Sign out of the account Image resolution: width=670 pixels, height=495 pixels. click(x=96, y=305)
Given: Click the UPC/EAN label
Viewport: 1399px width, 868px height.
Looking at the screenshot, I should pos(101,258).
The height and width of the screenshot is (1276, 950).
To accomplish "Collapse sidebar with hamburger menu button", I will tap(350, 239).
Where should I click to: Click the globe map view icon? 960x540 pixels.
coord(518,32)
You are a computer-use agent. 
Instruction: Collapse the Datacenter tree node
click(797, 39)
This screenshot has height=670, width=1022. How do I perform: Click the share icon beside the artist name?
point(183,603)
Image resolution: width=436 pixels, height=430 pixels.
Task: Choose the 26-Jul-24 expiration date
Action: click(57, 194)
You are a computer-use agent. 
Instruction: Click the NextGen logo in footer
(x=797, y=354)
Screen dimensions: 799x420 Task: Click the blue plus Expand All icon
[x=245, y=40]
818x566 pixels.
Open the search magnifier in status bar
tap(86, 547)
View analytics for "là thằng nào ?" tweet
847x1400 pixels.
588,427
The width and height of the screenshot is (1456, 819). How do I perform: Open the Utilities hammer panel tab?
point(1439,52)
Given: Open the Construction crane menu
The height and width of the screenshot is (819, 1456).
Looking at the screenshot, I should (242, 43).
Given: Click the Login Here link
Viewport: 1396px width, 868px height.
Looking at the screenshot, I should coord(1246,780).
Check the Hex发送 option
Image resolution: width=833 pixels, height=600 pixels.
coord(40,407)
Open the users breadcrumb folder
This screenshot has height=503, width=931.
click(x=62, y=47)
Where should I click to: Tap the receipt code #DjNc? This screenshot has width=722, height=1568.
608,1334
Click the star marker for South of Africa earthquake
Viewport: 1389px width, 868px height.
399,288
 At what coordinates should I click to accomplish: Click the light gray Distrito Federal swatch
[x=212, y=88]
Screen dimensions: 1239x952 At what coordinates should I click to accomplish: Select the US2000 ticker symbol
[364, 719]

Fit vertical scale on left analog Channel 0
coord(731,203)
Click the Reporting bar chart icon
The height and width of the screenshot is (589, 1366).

> [Required task] Rewrite all of the items above, substituting "Goal" for every "Instruction" and leaving everything else unchanged.

> [Written solution]
Sign out of the account Image resolution: width=670 pixels, height=495 pixels. click(x=96, y=305)
Given: Click the UPC/EAN label
Viewport: 1399px width, 868px height.
Looking at the screenshot, I should pos(101,258).
The height and width of the screenshot is (1276, 950).
To accomplish "Collapse sidebar with hamburger menu button", I will tap(350, 239).
Where should I click to: Click the globe map view icon? 960x540 pixels.
coord(518,32)
You are a computer-use agent. 
Goal: Collapse the Datacenter tree node
click(797, 39)
This screenshot has height=670, width=1022. How do I perform: Click the share icon beside the artist name?
point(183,603)
Image resolution: width=436 pixels, height=430 pixels.
Task: Choose the 26-Jul-24 expiration date
Action: click(57, 194)
You are a computer-use agent. 
Goal: Click the NextGen logo in footer
(x=797, y=354)
Screen dimensions: 799x420 Task: Click the blue plus Expand All icon
[x=245, y=40]
818x566 pixels.
Open the search magnifier in status bar
tap(86, 547)
View analytics for "là thằng nào ?" tweet
847x1400 pixels.
588,427
The width and height of the screenshot is (1456, 819). How do I perform: Open the Utilities hammer panel tab?
point(1439,52)
Given: Open the Construction crane menu
The height and width of the screenshot is (819, 1456).
Looking at the screenshot, I should (242, 43).
Given: Click the Login Here link
Viewport: 1396px width, 868px height.
Looking at the screenshot, I should coord(1246,780).
Check the Hex发送 option
Image resolution: width=833 pixels, height=600 pixels.
coord(40,407)
Open the users breadcrumb folder
This screenshot has height=503, width=931.
click(x=62, y=47)
Where should I click to: Tap the receipt code #DjNc? This screenshot has width=722, height=1568.
608,1334
Click the star marker for South of Africa earthquake
Viewport: 1389px width, 868px height.
399,288
 At what coordinates should I click to accomplish: Click the light gray Distrito Federal swatch
[x=212, y=88]
Screen dimensions: 1239x952 At what coordinates should I click to accomplish: Select the US2000 ticker symbol
[364, 719]

Fit vertical scale on left analog Channel 0
coord(731,203)
Click the Reporting bar chart icon
The height and width of the screenshot is (589, 1366).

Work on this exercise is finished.